What is expected:
Give again, exactly as written, each line of the material below starting at the line that contains "Click the calendar icon below Chromos Global" and ending at the line that contains "You are a computer-use agent. This". Both ends count, and no other line does.

The input:
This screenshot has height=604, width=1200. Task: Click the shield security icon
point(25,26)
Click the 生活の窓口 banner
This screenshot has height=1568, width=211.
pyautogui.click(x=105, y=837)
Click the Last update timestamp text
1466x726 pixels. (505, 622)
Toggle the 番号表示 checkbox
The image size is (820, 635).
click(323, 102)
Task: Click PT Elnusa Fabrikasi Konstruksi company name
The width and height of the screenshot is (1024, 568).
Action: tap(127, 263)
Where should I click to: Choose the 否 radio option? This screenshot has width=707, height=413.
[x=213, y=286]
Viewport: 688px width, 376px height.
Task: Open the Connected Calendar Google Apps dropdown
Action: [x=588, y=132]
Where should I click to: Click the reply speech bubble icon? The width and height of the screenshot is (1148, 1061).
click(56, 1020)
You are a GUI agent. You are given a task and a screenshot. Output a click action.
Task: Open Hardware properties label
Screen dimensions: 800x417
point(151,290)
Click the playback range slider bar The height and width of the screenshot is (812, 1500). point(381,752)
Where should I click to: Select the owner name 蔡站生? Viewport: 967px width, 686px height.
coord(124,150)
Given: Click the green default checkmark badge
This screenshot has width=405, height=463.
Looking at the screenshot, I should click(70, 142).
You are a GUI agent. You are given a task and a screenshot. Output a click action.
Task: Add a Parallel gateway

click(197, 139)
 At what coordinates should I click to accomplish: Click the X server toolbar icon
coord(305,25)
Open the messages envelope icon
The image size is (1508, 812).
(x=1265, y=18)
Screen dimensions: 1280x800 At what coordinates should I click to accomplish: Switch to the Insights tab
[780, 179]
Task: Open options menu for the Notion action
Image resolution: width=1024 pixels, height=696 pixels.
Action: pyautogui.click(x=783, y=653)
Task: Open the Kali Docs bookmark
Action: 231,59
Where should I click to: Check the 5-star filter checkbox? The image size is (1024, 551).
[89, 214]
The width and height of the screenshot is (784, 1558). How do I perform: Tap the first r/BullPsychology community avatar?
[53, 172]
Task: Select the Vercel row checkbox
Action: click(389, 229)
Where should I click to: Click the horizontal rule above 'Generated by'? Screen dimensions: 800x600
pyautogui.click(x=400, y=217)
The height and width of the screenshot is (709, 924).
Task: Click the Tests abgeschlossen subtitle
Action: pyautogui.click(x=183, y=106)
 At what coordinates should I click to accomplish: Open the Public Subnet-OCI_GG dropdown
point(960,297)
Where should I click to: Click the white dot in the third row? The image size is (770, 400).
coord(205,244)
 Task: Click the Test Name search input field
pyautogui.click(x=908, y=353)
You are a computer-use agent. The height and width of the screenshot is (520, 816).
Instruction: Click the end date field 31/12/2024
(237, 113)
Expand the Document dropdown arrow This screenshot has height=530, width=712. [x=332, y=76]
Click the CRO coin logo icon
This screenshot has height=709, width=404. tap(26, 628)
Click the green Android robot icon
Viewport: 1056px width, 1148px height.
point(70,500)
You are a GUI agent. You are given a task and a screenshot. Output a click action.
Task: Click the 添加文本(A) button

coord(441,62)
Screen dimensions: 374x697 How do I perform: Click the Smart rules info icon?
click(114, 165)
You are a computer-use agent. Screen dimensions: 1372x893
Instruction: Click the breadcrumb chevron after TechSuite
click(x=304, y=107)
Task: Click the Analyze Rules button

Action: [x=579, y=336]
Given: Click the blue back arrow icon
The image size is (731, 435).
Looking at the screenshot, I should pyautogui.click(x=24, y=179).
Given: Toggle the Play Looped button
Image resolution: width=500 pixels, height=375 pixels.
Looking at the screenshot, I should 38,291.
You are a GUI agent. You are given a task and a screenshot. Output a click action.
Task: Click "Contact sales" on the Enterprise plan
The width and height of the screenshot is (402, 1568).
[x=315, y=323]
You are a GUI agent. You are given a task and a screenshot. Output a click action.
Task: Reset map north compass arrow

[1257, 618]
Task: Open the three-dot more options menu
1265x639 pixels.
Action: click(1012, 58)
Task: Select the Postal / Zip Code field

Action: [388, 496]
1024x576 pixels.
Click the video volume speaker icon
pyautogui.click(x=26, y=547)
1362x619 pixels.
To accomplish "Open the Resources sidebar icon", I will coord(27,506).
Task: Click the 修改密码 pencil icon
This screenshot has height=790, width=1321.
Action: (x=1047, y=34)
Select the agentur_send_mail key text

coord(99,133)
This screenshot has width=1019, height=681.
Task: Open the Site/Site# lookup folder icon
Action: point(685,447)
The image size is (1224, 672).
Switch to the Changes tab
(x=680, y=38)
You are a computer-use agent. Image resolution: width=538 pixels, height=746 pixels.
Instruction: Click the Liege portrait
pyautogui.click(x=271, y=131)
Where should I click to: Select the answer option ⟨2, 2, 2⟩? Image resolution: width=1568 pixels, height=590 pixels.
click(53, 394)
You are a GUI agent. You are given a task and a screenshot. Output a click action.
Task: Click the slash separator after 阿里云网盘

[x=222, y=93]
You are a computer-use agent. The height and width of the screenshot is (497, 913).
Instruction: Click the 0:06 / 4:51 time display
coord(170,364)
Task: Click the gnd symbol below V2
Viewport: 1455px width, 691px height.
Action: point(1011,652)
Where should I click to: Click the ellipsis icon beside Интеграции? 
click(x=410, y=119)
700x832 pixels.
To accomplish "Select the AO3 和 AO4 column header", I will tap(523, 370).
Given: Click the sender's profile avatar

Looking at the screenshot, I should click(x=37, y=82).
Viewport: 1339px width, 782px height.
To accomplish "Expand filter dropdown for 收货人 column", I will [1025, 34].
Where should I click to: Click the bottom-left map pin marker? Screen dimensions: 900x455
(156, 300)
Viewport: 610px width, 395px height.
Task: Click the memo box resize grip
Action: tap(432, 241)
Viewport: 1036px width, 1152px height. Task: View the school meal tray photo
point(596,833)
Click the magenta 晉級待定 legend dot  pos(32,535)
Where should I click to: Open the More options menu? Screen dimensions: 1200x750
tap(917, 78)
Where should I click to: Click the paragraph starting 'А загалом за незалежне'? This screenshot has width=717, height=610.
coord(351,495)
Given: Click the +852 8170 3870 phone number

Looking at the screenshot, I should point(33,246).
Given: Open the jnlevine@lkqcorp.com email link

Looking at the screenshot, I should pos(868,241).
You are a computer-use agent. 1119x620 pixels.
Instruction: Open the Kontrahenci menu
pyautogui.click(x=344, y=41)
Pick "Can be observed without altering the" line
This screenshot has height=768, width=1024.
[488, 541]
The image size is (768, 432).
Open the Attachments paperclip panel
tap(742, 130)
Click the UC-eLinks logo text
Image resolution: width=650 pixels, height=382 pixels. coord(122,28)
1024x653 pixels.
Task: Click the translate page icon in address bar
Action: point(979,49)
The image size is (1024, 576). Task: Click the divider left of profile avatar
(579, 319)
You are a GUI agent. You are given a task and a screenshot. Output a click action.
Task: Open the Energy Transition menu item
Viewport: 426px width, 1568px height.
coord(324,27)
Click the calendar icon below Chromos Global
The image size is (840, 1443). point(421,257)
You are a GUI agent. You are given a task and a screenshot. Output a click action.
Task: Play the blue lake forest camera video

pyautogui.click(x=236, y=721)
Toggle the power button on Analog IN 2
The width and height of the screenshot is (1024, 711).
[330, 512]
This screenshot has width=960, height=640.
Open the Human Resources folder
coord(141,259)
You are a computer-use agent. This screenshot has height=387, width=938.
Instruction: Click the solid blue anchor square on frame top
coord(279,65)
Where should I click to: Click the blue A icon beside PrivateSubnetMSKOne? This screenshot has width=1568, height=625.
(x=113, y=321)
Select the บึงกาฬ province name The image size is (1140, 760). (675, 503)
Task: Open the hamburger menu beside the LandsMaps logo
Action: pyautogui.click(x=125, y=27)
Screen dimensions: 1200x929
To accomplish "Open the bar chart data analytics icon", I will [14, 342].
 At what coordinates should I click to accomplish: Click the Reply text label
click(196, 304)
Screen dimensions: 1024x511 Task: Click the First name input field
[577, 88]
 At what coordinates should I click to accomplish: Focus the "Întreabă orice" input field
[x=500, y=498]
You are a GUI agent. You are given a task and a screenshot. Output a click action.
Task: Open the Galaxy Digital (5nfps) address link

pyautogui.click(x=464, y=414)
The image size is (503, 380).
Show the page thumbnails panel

Reply to the exercise:
Click the calendar icon below Chromos Global
The image size is (840, 1443). point(421,257)
You are a GUI agent. You are given a task and a screenshot. Output a click action.
Task: Play the blue lake forest camera video

pyautogui.click(x=236, y=721)
Toggle the power button on Analog IN 2
The width and height of the screenshot is (1024, 711).
[330, 512]
This screenshot has width=960, height=640.
Open the Human Resources folder
coord(141,259)
You are a computer-use agent. This screenshot has height=387, width=938.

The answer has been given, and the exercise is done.